Invasive Burmese pythons have moved to a new location in South Florida, establishing a colony outside their previously established core range, wildlife officials say.
Burmese python populations in South Florida were historically concentrated in Everglades National Park in Miami-Dade County, but they eventually spread from Lake Okeechobee to Key Largo and from western Broward County west to Collier County, according to the Florida Fish and Wildlife Conservation Commission (FWC).
Since then, a new satellite population has emerged. Burmese pythons are currently believed to be native to a portion of western Charlotte County located north of Naples and Fort Myers on Florida’s Gulf Coast, an FWC spokesperson told ABC News.
Now researchers worry that even more ecosystems will be destroyed as apex predators feast on raccoons, possums, bobcats, alligators and birds, including prey larger than themselves, with ferocious appetites.
“They’re a generalist apex predator, and that’s why we’re so interested in removing them from the ecosystem,” Jan Bartoszek, a wildlife biologist and science coordinator at the Nature Conservancy of Southwest Florida in Naples, told ABC News.

Marsh grass covered in cobwebs on a foggy morning at the Babcock Wildlife Management Area near Punta Gorda, Florida. The Fred C. Babcock/Cecil M. Webb Wildlife Management Area is Florida’s oldest wildlife management area and protects 80,772 acres south and east of Punta Gorda in Charlotte and Lee counties, Florida.
Photo by Diana Robinson/Getty Images
Once Burmese pythons enter an area, most mammal populations are wiped out, leaving behind a “simplified ecosystem” dominated by rodents and other invasive species, Robert McCleary, a wildlife ecologist at the University of Florida, told ABC News.
“It’s a pattern that we haven’t yet found a way to stop or reverse at the scale needed to solve the problem,” McCleary said.
The FWC began receiving an increase in reports of pythons starting in 2020, primarily in the communities of Rotunda West, Placida, Englewood East and South Gulf Cove, the spokesperson said.

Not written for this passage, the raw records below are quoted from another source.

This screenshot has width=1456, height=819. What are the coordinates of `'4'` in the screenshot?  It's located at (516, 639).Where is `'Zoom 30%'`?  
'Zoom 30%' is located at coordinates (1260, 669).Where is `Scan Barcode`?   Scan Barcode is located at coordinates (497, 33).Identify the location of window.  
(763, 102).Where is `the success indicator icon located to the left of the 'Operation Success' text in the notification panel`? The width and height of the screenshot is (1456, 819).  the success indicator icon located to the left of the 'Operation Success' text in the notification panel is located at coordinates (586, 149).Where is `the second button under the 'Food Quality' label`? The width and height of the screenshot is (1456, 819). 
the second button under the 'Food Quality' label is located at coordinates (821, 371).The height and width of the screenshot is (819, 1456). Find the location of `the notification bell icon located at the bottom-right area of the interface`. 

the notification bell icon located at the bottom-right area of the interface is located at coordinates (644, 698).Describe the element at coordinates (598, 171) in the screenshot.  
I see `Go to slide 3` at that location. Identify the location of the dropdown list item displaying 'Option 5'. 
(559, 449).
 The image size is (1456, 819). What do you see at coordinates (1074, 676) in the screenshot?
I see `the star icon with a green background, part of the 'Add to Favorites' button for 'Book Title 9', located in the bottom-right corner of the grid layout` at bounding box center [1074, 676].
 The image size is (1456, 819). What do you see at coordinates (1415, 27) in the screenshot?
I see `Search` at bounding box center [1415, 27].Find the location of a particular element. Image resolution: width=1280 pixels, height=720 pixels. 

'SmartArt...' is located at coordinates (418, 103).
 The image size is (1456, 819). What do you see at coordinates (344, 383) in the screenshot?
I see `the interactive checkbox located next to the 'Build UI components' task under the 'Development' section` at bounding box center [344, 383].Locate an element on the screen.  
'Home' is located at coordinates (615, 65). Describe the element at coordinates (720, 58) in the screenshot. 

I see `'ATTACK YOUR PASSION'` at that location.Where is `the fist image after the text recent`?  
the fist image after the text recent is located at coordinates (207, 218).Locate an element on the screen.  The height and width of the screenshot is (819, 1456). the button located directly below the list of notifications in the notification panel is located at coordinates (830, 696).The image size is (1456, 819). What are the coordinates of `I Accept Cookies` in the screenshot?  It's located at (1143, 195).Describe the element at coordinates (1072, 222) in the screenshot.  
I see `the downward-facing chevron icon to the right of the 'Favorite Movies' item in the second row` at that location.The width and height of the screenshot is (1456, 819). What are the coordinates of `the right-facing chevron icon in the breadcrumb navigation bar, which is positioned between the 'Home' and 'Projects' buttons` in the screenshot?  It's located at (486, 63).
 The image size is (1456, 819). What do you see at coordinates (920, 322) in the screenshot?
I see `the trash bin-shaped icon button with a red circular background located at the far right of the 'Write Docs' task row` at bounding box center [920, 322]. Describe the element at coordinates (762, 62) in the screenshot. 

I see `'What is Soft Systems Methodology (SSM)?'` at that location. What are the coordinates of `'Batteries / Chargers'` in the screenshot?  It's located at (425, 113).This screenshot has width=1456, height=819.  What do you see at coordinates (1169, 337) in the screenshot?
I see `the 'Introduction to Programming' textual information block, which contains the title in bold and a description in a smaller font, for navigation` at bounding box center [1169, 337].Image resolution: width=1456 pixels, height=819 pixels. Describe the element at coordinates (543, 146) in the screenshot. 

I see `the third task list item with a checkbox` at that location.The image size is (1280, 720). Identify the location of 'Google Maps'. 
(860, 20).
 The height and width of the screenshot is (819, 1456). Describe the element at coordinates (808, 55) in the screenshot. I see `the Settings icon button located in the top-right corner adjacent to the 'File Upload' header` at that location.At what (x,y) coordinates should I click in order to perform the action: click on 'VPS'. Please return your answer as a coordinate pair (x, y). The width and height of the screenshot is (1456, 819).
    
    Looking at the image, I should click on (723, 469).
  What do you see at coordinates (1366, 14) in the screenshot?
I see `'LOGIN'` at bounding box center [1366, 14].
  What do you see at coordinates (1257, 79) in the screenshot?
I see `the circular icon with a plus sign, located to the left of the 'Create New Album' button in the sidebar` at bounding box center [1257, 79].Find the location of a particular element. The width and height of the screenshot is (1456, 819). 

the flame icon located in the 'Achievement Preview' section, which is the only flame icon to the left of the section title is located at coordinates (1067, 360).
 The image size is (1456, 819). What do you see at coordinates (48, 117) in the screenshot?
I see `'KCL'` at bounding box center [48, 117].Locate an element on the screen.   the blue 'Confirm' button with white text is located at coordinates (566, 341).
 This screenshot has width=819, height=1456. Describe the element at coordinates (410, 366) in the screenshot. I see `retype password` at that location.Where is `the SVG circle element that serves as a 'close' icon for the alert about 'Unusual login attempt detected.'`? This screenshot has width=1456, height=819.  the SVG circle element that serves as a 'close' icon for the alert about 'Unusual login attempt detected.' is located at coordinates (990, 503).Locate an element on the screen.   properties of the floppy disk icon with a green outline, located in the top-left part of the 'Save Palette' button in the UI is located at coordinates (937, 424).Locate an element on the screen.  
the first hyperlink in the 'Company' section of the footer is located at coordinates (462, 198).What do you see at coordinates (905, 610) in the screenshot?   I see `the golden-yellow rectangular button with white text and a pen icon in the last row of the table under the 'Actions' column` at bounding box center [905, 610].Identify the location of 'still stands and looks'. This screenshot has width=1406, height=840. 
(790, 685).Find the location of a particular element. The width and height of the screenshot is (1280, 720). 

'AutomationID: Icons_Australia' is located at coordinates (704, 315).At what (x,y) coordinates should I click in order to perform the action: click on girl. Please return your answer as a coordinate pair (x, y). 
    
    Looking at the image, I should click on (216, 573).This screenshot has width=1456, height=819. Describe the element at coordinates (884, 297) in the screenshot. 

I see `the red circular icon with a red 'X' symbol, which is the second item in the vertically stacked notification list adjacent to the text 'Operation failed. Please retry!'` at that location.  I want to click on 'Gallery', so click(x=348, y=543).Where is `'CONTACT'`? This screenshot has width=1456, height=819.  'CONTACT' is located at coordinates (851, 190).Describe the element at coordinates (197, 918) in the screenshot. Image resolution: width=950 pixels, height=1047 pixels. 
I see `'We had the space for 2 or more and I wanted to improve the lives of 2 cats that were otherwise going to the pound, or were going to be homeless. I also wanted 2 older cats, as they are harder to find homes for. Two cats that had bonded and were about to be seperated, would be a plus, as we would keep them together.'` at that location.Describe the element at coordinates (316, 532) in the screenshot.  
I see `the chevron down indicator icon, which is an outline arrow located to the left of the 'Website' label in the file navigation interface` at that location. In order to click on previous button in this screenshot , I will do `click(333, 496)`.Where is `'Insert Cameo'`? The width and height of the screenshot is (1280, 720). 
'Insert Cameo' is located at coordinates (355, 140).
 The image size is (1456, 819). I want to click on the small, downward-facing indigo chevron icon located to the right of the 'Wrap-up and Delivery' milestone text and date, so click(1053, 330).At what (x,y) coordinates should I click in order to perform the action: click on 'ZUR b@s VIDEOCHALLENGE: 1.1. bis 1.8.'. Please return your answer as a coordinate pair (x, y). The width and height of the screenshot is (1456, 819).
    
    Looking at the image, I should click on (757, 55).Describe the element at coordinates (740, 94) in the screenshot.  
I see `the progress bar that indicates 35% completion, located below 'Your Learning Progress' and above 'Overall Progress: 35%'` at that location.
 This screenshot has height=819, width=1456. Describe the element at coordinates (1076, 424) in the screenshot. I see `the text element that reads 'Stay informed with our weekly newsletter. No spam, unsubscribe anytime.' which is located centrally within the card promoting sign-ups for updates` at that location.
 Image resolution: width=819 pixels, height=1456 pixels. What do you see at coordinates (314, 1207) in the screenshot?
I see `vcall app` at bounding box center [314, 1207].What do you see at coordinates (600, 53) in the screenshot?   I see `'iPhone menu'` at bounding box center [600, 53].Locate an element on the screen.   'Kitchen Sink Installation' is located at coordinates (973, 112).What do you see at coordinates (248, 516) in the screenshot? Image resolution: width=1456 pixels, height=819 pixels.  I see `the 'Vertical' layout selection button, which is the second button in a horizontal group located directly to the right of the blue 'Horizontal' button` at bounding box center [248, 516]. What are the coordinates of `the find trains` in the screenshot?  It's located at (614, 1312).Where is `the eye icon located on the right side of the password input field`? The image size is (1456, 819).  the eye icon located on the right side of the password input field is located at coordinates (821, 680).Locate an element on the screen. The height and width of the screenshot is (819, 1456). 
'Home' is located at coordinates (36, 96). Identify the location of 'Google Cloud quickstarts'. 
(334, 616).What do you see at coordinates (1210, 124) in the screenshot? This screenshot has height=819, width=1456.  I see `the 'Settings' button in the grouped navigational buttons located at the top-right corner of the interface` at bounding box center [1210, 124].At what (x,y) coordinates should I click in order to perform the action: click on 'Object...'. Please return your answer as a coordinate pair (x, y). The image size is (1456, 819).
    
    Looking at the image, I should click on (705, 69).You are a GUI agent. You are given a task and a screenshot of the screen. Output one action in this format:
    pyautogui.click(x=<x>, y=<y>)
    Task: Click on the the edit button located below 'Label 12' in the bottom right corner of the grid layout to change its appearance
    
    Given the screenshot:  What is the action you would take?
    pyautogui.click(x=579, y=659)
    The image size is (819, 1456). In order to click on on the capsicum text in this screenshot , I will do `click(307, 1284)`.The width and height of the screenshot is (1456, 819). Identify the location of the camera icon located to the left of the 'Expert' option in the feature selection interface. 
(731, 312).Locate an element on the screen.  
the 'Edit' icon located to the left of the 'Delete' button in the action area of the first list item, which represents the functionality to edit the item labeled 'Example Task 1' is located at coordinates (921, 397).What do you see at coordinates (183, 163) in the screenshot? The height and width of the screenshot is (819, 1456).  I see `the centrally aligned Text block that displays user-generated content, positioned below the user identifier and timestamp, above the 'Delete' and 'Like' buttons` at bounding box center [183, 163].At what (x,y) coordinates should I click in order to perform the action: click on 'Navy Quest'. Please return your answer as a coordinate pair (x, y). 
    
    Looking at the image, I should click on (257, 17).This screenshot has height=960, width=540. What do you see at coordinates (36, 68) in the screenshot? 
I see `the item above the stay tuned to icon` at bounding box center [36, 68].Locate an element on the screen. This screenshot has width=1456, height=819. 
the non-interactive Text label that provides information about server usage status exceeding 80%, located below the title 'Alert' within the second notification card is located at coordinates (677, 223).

There is no indication that Burmese pythons arrived in Charlotte County through natural migration, an FWC spokesperson said. The agency believes the animals were likely held captive and either escaped or were released.

The Burmese python lives in southwest Florida.
Jan Bartoszek – The Nature Conservancy of Southwest Florida
Evidence of the new colony is consistent with what biologists would expect from a satellite population created through deliberate introduction rather than natural expansion, Bartoszek said.
According to the U.S. Fish and Wildlife Service, about 180,000 were introduced into the country between 1975 and 2018, many of which entered the ecosystem through accidental or intentional releases. As of 2000, the species has established a self-sustaining breeding population in the South Florida ecosystem.
Wildlife experts have been unable to estimate how many Burmese pythons live in Florida due to low visibility, according to the FWC.
Research has shown that the detection rate of Burmese pythons is between 1% and 3%, which means that out of 100 snakes in the study area, there may be a chance of finding between one and three individuals. The Burmese python sighting rate in Everglades National Park is about one python per eight hours of searching, according to the U.S. Fish and Wildlife Service.
FWC and partner agencies continue to monitor and study Burmese pythons in Charlotte and Lee counties.